Mechanical behaviors of hierarchical cellular structures with negative Poisson’s ratio

Abstract

An investigation of the mechanical behaviors on hierarchical re-entrant honeycomb structures was undertaken using finite element method. The hierarchical structure with a hierarchy order n (n ≥ 1) was constructed by replacing each vertex of a re-entrant hexagonal structure of hierarchy order n − 1 with a smaller re-entrant hexagon with identical geometry aspect ratio. The Poisson’s ratio and energy absorption capacity of re-entrant structures of different hierarchy orders were studied under various compression velocities. The minimum Poisson’s ratios of the first-order (n = 1) and second-order (n = 2) hierarchical re-entrant structures were − 1.581 and − 1.823, respectively; they were 32.9 and 53.2% lower than that of a zeroth-order hierarchical structure (i.e., conventional re-entrant hexagon).
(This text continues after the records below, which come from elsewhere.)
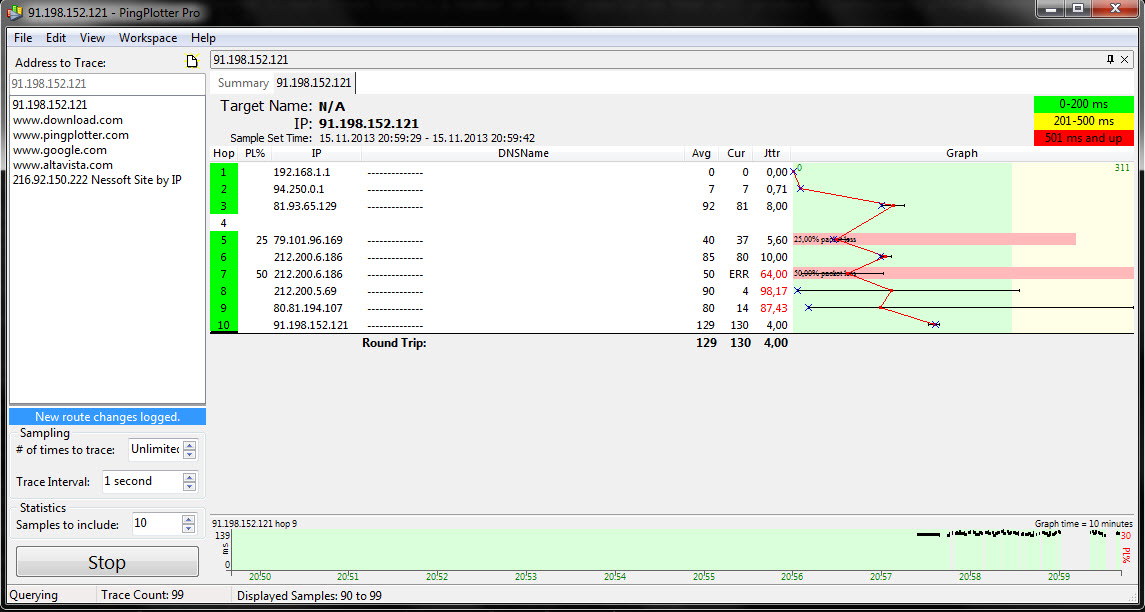The image size is (1145, 612).
Task: Open the Workspace menu
Action: (147, 38)
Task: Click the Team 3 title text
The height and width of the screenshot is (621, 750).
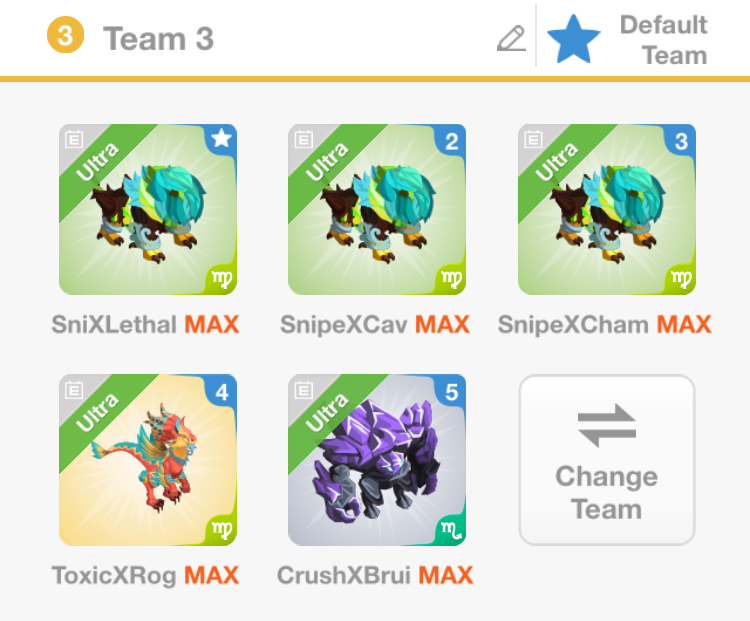Action: click(158, 38)
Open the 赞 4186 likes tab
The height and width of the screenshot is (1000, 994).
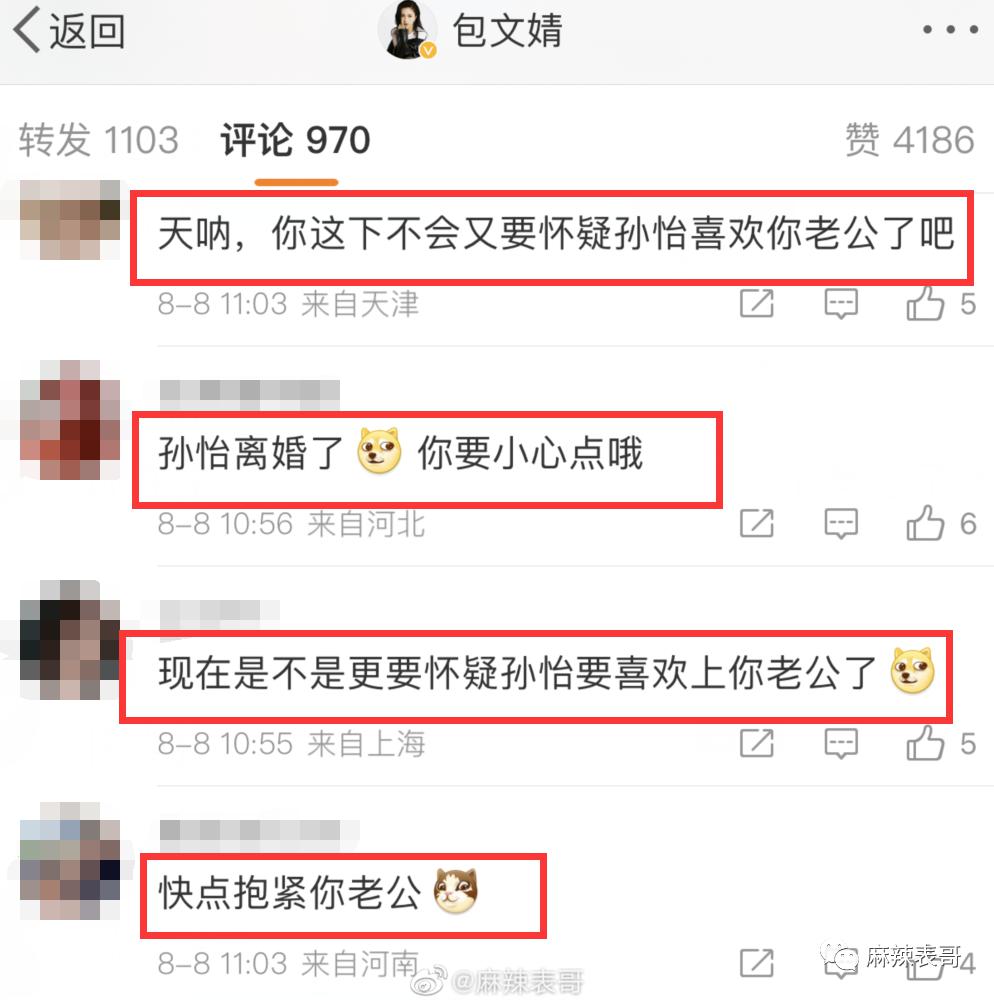coord(910,140)
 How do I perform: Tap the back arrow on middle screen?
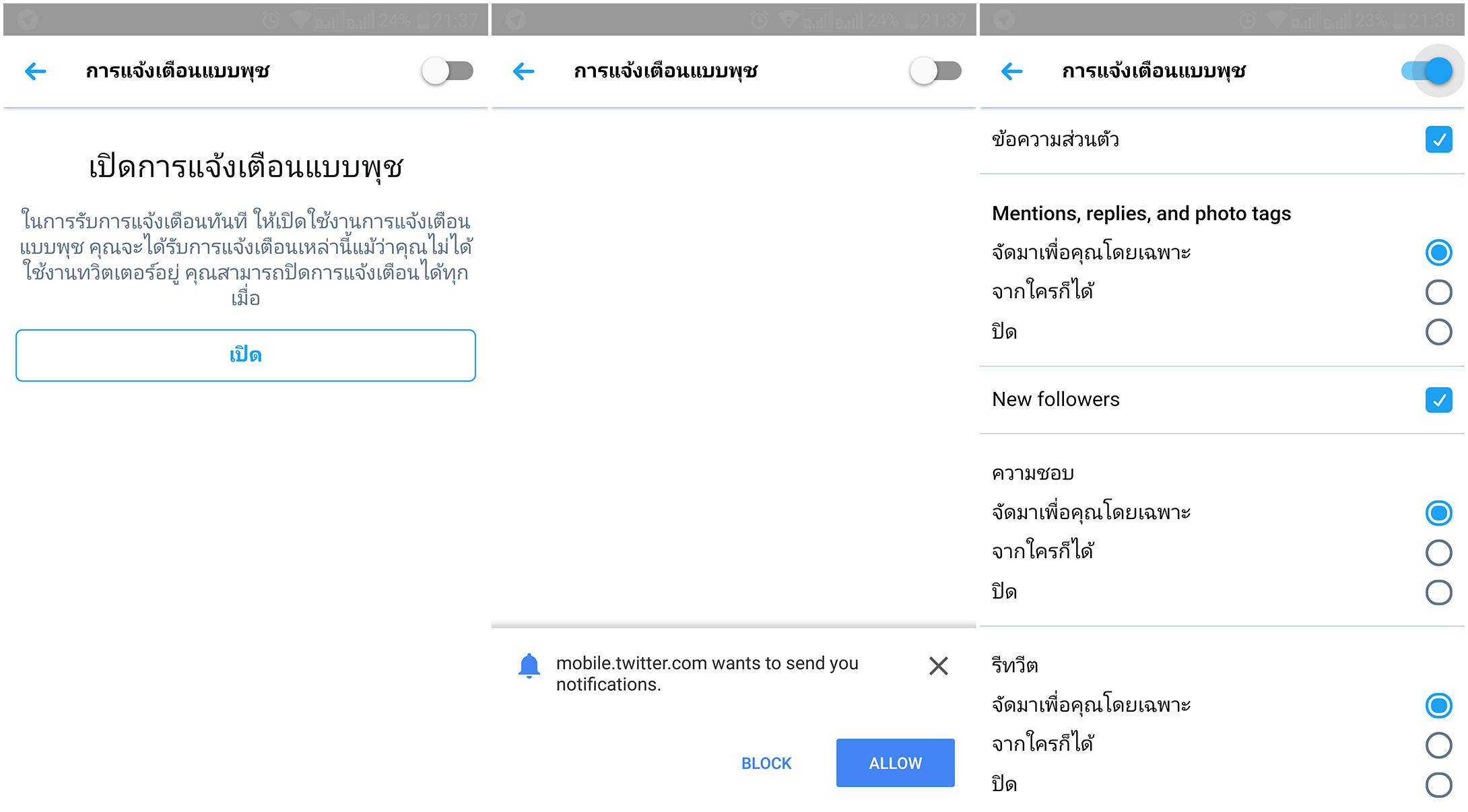pos(523,71)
The second-order hierarchical structure exhibited the highest rate of increase in energy absorption capacity with an increasing compression velocity. The plateau stresses of the first- and second-order hierarchical structures were lower than that of the zeroth-order hierarchical structure; however, the second-order hierarchical structure exhibited the highest energy absorption capacity at high compression velocity rate (v > 40 m/s). The energy absorption capacities of the first- and second-order hierarchical structures proposed in the present study are 1.5 and 1.8 times, respectively, higher than those of the hierarchical re-entrant structures proposed in our previous work (Li et al. in Smart Mater Struct 26:025014, 2017).